Pemimpin Non-Muslim di Negara Mayoritas Muslim. Apakah boleh?

Dalam ajaran Islam, persoalan tentang kepemimpinan non-Muslim di negara mayoritas Muslim telah menjadi subjek diskusi yang cukup mendalam di antara para ulama dan pemikir Islam.

Sebagian besar ulama klasik berpendapat bahwa pemimpin di negara mayoritas Muslim seharusnya beragama Islam. Namun, dalam konteks masyarakat modern yang plural,

Sejumlah ulama dan intelektual Islam kontemporer berpendapat bahwa seorang non-Muslim dapat menjadi pemimpin selama ia dapat memerintah dengan adil, menjaga moralitas, dan memenuhi hak-hak rakyat.

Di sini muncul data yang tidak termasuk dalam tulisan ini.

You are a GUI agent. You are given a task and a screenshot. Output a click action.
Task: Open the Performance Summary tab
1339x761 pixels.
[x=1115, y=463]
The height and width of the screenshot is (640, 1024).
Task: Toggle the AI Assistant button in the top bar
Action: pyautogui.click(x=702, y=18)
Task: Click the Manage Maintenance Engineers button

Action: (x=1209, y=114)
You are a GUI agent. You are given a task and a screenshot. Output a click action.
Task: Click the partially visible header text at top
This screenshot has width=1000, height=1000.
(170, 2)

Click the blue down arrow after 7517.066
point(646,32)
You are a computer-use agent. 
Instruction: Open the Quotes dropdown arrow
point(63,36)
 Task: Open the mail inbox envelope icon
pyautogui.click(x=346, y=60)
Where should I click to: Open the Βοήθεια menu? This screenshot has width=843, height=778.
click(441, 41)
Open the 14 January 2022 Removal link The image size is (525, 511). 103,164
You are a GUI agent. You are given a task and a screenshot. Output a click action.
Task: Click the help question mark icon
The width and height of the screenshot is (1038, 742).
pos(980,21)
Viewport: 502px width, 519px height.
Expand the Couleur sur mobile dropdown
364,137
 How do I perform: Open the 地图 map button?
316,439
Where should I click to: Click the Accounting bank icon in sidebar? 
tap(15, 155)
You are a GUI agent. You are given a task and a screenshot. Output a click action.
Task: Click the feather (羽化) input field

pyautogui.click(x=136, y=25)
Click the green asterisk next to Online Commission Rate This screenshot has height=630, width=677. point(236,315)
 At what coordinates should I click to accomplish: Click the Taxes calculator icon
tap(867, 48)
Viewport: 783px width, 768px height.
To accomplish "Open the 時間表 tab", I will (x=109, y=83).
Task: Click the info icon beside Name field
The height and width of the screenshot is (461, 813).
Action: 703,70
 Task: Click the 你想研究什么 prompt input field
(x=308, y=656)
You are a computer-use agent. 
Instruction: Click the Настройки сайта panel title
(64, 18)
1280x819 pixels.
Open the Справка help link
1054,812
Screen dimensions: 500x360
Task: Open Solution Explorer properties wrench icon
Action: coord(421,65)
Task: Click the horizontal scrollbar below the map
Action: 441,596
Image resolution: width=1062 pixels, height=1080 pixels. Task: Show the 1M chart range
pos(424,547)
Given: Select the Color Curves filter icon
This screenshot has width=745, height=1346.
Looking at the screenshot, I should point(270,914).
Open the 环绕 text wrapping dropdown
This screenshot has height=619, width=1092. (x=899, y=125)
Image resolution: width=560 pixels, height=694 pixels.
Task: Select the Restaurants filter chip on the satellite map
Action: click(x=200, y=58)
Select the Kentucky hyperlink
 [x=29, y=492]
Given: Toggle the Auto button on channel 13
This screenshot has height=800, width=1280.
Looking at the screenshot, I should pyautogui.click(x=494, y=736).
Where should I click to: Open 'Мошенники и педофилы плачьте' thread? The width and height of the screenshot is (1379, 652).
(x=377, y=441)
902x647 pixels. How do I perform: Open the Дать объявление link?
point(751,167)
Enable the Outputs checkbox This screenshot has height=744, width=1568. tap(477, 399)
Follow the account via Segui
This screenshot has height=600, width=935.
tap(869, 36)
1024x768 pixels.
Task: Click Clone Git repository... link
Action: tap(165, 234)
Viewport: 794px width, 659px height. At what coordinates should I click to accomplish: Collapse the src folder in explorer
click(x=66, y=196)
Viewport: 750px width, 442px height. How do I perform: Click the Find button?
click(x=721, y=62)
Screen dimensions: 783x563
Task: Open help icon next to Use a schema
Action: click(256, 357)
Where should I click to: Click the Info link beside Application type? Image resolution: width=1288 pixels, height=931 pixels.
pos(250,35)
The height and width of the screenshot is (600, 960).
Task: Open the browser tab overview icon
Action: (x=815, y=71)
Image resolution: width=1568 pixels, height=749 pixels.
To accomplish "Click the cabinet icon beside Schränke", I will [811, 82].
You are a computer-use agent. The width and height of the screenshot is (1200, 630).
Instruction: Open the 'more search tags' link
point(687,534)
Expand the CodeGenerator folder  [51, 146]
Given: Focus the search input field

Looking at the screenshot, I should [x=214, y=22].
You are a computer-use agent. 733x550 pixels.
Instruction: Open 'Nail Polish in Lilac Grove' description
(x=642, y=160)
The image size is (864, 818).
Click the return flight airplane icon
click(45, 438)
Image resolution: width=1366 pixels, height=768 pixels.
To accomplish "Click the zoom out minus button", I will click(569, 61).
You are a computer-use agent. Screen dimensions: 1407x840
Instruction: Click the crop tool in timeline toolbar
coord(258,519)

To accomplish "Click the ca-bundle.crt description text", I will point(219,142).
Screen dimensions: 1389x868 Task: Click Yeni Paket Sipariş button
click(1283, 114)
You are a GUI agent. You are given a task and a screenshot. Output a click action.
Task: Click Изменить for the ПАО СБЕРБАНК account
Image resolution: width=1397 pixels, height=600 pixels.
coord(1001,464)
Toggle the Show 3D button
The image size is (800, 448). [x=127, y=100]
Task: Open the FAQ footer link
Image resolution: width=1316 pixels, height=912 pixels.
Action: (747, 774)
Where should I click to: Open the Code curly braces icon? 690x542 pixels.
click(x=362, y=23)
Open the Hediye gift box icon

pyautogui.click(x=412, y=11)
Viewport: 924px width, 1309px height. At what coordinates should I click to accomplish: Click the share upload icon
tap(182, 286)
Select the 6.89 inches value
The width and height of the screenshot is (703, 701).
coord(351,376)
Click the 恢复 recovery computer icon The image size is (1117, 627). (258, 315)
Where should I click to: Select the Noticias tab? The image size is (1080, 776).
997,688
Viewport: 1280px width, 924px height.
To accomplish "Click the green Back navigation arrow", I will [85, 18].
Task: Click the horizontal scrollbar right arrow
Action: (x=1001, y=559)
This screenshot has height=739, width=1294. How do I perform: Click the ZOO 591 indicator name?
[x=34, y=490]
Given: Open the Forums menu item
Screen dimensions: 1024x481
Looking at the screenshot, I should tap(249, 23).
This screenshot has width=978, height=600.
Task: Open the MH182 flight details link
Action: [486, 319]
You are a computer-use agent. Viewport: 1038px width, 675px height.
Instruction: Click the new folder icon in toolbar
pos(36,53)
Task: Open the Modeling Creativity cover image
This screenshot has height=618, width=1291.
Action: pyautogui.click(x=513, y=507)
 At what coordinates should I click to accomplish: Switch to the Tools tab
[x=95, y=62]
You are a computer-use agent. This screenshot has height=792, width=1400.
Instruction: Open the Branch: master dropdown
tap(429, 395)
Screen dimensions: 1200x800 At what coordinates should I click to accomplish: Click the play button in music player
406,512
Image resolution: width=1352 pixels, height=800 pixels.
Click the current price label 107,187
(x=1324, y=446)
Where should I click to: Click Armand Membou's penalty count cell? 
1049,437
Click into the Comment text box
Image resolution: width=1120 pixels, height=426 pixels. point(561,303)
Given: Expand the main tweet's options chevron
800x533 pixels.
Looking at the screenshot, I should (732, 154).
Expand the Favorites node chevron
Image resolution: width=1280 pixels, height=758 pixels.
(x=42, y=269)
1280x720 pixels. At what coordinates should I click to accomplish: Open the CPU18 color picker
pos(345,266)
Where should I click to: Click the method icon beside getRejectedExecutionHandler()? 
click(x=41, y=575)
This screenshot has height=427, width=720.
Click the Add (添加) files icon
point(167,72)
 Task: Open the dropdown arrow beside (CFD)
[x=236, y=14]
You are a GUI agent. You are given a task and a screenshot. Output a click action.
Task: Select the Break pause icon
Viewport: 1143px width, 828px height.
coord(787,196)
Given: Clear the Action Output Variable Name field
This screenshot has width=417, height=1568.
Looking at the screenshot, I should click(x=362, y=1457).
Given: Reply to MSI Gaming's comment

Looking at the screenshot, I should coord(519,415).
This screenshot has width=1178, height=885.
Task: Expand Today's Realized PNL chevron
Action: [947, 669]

Pandangan ini menunjukkan interpretasi ajaran Islam yang lebih kontekstual dan adaptif, terutama dalam masyarakat pluralis saat ini.

Ibnu Taimiyah, seorang ulama terkemuka, dalam karyanya Siyasah Syar'iyyah menekankan bahwa tujuan utama kepemimpinan adalah memastikan keadilan dan kebaikan bagi masyarakat. Menurutnya, jika seorang pemimpin non-Muslim bisa memerintah dengan adil dan memberikan kebaikan, maka kepemimpinannya dapat diterima. Ia menegaskan bahwa keadilan adalah syarat utama dalam kepemimpinan.

Ulama kontemporer Yusuf Al-Qaradawi dalam bukunya Fiqh of Muslim Minorities menyatakan bahwa dalam situasi tertentu, seorang Muslim dapat memilih pemimpin non-Muslim jika pemimpin tersebut lebih adil dan mampu melindungi hak-hak umat Muslim. Al-Qaradawi menekankan pentingnya memperhatikan kinerja dan moralitas pemimpin di dalam negara plural dan demokratis, lebih dari sekadar agamanya.

Buya Syafi'i Ma'arif, seorang intelektual Muslim dari Indonesia, dalam bukunya Islam dalam Bingkai Keindonesiaan dan Kemanusiaan (2015) menyatakan bahwa umat Islam harus bersikap terbuka terhadap pemimpin non-Muslim, asalkan pemimpin tersebut mampu membawa kebaikan bagi masyarakat secara luas. Baginya, moralitas dan keadilan adalah syarat utama dalam kepemimpinan, bukan agamanya.

Muhammad Abduh, seorang reformis Islam dari Mesir, berpendapat bahwa Islam tidak melarang umatnya hidup di bawah kepemimpinan non-Muslim selama pemimpin tersebut memberikan kebebasan beragama dan menegakkan keadilan. Abduh lebih fokus pada prinsip keadilan dan kesejahteraan masyarakat daripada identitas agama seorang pemimpin (Hourani, Arabic Thought in the Liberal Age, 1983).

Dalam konteks Indonesia yang multikultural, Gus Dur menekankan bahwa konstitusi lebih penting daripada eksklusivitas agama dalam memilih pemimpin. Menurutnya, UUD 1945 tidak melarang seorang non-Muslim memimpin di wilayah mayoritas Muslim selama ia menerapkan prinsip keadilan, kesejahteraan, dan penghormatan terhadap hak asasi manusia. Gus Dur juga menegaskan pentingnya semangat Bhinneka Tunggal Ika sebagai landasan kebijakan dan kepemimpinan di Indonesia (Hosen, 2007).

Dalam berbagai kesempatan, Gus Dur berulang kali menyatakan bahwa pemilihan pemimpin harus didasarkan pada kompetensi dan integritas moral, bukan semata-mata identitas agamanya. Pandangan ini kerap menuai kritik dari kelompok konservatif, tetapi Gus Dur tetap konsisten dengan keyakinannya akan pentingnya pluralisme dan kesetaraan dalam politik (Barton, 2002).